Les Inrockuptibles

CAMPING DU LAC d’Éléonore Saintagnan

La relecture minimalist­e et fantasque du mythe du Loch Ness en campagne bretonne.

- ♦ Ludovic Béot

“Il m’est arrivé un drôle de truc que je voudrais vous raconter.” C’est ainsi que débute le récit accidenté de Camping du lac. Une panne de voiture, un arrêt imprévu dans un camping au milieu de la Bretagne et nous voilà bientôt, sans qu’on ait trop bien compris comment, propulsé·es au coeur d’une légende, celle d’un poisson gigantesqu­e qui habiterait le lac avoisinant. Cette transposit­ion du monstre du Loch Ness, qui tient à la fois de la parabole religieuse et de la légende urbaine, devient le fil narratif inattendu que l’héroïne, incarnée par la cinéaste, nourrit de ses diverses observatio­ns. Jumelles en poche, elle se promène dans le bois et enquête, regarde (une femme qui nage avec des poissons, tout en se donnant un orgasme). Autour d’elle, une mosaïque d’individus marginalis­és, connectés par une forme d’entraide familiale, s’agrège. Une descriptio­n de la vie quotidienn­e d’une communauté, du crooner américain jouant de l’harmonica et de la guitare à la mère de famille s’improvisan­t coiffeuse. Trouvant un radieux équilibre nonchalanc­e, humour pince-sansrire et grande rêverie romantique, le récit conduit par la voix de la cinéaste est sinueux, fait de multiples détours et enchevêtre­ments, et finit par se déployer dans une ampleur déchirante.
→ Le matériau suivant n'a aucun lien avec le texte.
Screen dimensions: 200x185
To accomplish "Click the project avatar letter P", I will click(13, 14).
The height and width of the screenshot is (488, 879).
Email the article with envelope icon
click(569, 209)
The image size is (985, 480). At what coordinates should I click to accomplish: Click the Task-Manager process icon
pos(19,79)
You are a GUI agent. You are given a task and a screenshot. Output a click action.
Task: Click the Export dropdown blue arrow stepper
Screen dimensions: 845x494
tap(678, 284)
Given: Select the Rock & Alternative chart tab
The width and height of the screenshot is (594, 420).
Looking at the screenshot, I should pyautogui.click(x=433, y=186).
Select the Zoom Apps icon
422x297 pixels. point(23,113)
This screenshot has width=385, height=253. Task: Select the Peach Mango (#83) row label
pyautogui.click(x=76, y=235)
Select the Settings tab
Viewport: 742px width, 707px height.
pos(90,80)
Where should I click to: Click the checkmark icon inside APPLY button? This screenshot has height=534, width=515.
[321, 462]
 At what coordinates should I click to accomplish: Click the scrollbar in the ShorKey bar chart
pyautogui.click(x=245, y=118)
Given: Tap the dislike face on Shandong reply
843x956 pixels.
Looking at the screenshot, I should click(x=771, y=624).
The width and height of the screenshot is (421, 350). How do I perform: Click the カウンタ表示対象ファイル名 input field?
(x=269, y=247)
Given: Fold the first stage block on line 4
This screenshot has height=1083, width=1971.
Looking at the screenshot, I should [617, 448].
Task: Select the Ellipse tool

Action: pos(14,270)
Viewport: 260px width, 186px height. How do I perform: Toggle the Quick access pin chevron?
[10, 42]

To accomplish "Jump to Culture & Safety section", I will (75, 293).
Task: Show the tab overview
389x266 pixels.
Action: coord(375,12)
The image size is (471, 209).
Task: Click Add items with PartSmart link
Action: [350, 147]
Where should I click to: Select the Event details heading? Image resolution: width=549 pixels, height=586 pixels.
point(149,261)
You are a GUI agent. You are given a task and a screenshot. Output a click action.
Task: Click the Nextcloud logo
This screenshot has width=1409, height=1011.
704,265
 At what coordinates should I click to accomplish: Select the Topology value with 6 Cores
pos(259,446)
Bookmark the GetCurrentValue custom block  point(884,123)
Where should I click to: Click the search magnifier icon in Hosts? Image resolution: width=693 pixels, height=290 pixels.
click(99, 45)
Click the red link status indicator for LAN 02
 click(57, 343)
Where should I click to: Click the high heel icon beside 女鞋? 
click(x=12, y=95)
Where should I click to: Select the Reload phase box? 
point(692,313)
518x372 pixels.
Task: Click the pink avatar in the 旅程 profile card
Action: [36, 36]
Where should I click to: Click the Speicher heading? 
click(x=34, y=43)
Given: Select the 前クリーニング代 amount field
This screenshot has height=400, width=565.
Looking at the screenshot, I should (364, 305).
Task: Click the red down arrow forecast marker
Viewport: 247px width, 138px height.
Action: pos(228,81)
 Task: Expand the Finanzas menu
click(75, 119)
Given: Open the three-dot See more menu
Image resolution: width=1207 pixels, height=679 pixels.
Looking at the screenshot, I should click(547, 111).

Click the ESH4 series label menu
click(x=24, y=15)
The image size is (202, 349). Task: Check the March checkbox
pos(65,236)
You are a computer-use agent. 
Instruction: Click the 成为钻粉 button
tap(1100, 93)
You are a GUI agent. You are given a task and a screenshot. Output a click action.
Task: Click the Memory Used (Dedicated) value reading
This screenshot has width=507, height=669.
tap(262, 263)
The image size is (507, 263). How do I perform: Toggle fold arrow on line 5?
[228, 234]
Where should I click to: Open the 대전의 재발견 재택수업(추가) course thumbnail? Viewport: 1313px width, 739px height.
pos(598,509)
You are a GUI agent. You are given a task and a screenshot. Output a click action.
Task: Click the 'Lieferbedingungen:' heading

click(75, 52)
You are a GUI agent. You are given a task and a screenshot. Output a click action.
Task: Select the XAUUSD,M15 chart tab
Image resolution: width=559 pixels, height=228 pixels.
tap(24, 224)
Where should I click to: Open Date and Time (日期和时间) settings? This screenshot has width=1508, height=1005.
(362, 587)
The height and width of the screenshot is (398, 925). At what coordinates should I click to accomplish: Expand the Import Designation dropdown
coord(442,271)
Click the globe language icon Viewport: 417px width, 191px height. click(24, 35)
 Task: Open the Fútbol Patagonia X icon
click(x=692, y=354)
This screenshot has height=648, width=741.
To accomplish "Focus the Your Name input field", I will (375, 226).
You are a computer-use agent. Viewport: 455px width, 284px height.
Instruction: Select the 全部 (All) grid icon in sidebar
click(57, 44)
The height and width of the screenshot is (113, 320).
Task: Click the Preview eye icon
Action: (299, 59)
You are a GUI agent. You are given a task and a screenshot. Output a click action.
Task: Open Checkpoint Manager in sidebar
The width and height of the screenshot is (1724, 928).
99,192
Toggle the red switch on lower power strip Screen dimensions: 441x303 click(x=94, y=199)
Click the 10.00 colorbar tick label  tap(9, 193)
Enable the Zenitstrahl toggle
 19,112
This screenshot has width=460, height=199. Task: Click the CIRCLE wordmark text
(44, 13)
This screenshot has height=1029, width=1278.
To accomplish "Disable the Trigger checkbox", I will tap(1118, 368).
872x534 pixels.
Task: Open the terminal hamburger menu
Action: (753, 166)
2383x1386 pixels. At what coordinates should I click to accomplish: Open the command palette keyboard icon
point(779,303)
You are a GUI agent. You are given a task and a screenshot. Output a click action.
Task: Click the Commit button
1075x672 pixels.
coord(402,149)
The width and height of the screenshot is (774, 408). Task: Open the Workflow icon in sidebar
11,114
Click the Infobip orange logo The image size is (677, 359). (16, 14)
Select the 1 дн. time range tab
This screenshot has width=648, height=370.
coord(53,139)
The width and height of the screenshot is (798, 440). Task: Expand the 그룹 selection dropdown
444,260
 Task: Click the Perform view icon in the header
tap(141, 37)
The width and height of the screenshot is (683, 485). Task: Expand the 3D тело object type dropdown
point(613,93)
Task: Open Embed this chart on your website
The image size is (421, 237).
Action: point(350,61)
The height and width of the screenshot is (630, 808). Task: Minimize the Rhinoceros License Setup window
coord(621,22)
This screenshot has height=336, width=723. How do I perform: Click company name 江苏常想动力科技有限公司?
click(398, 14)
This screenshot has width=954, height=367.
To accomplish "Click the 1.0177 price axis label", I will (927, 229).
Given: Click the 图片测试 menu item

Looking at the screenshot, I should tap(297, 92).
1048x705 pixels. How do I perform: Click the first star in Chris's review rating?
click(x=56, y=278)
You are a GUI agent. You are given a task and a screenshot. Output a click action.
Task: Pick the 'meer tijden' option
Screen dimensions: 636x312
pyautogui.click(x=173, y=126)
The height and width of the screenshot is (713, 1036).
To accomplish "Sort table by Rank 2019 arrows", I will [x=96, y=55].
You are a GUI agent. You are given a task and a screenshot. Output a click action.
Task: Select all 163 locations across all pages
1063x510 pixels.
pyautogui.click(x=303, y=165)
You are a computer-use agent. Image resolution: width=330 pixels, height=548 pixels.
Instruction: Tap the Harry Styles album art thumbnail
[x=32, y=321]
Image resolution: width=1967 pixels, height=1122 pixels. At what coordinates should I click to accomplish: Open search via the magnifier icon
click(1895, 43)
Car Camping du lac a beau avancer dans toute sa réjouissan­te fantaisie, il nous livre avec force le tableau des grandes peurs de notre époque. De notre civilisati­on moderne, il capte l’incapacité à faire corps avec la nature sans l’anéantir. À la merci du tourisme qui vient détruire ce qui existait, la bête du lac périra, sous les seaux d’eau trop tardifs des villageois·es qui espéraient sa résurrecti­on. Ce monstre, c’est bien sûr le miroir de notre écosystème à l’agonie. Malgré cette tragédie finale, le film parvient tout de même à maintenir intact le rêve d’un autre horizon possible et nous invite à une communion, joyeuse et fantasque, avec la nature.

Camping du lac de et avec Éléonore Saintagnan, Anna Turluc’h,

Jean-Benoît Ugeux (Fr., Bel., 2024, 1 h 10). En salle le 26 juin.